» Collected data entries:
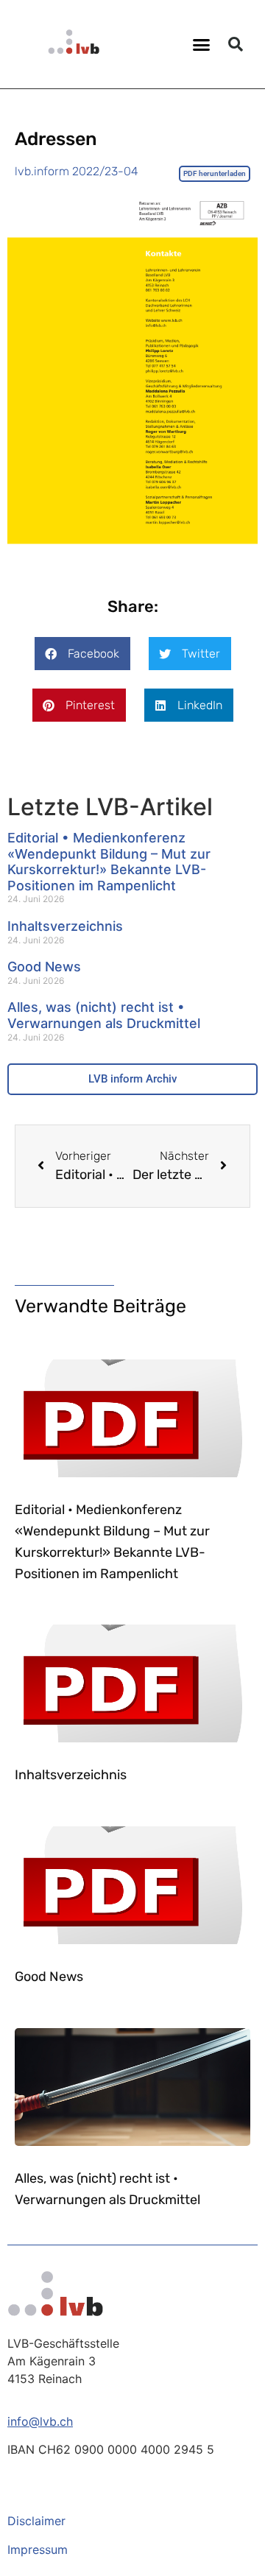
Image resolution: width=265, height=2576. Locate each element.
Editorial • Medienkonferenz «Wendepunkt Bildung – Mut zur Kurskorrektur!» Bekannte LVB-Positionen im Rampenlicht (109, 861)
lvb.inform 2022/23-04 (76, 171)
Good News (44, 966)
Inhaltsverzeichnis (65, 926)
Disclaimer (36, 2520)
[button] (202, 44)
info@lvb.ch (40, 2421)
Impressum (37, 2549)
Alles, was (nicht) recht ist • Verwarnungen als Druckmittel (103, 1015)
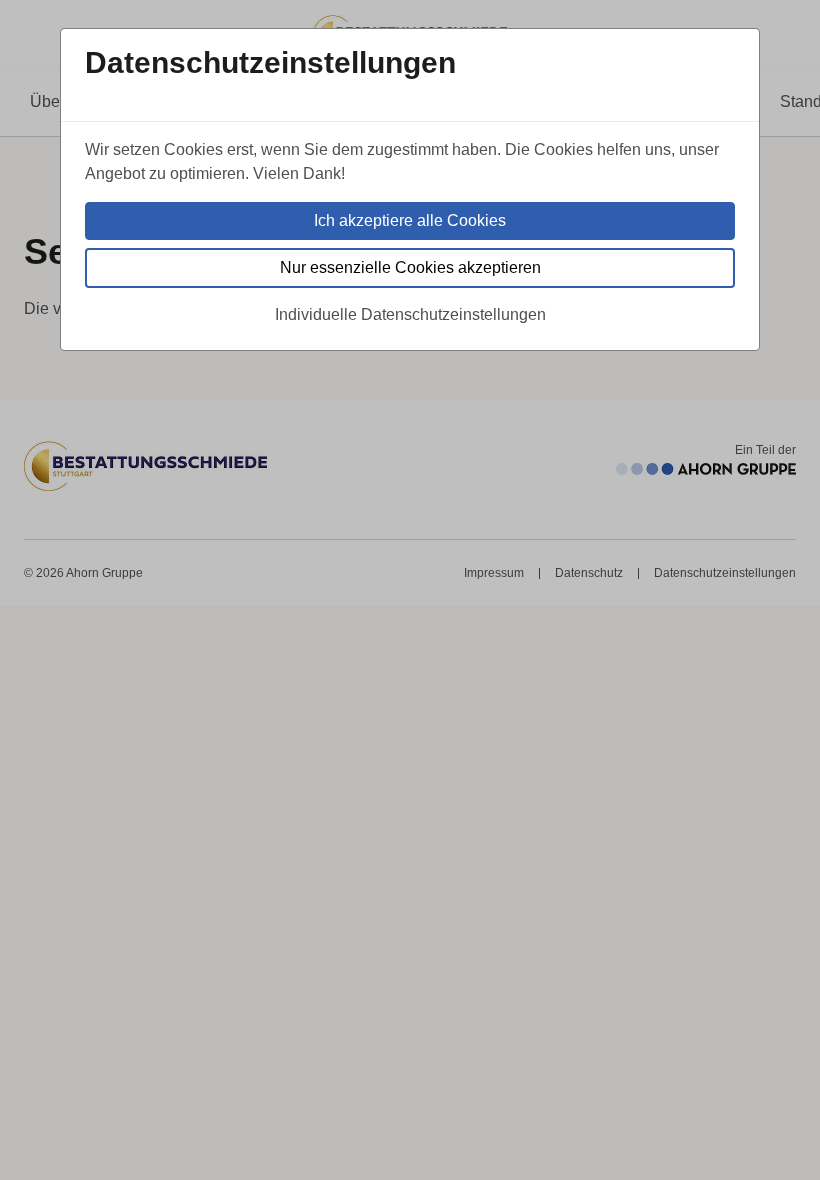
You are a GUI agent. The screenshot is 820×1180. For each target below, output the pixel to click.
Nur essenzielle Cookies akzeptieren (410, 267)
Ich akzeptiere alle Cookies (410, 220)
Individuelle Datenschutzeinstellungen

» What is being asked:
Set all of the records down once more, letter for letter, with the images removed.

» Solution to the problem:
Image resolution: width=265, height=2576. Locate each element.
Editorial • Medienkonferenz «Wendepunkt Bildung – Mut zur Kurskorrektur!» Bekannte LVB-Positionen im Rampenlicht (109, 861)
lvb.inform 2022/23-04 (76, 171)
Good News (44, 966)
Inhaltsverzeichnis (65, 926)
Disclaimer (36, 2520)
[button] (202, 44)
info@lvb.ch (40, 2421)
Impressum (37, 2549)
Alles, was (nicht) recht ist • Verwarnungen als Druckmittel (103, 1015)
You are a GUI agent. The screenshot is 820×1180. For each target below, output the pixel to click.
Nur essenzielle Cookies akzeptieren (410, 267)
Ich akzeptiere alle Cookies (410, 220)
Individuelle Datenschutzeinstellungen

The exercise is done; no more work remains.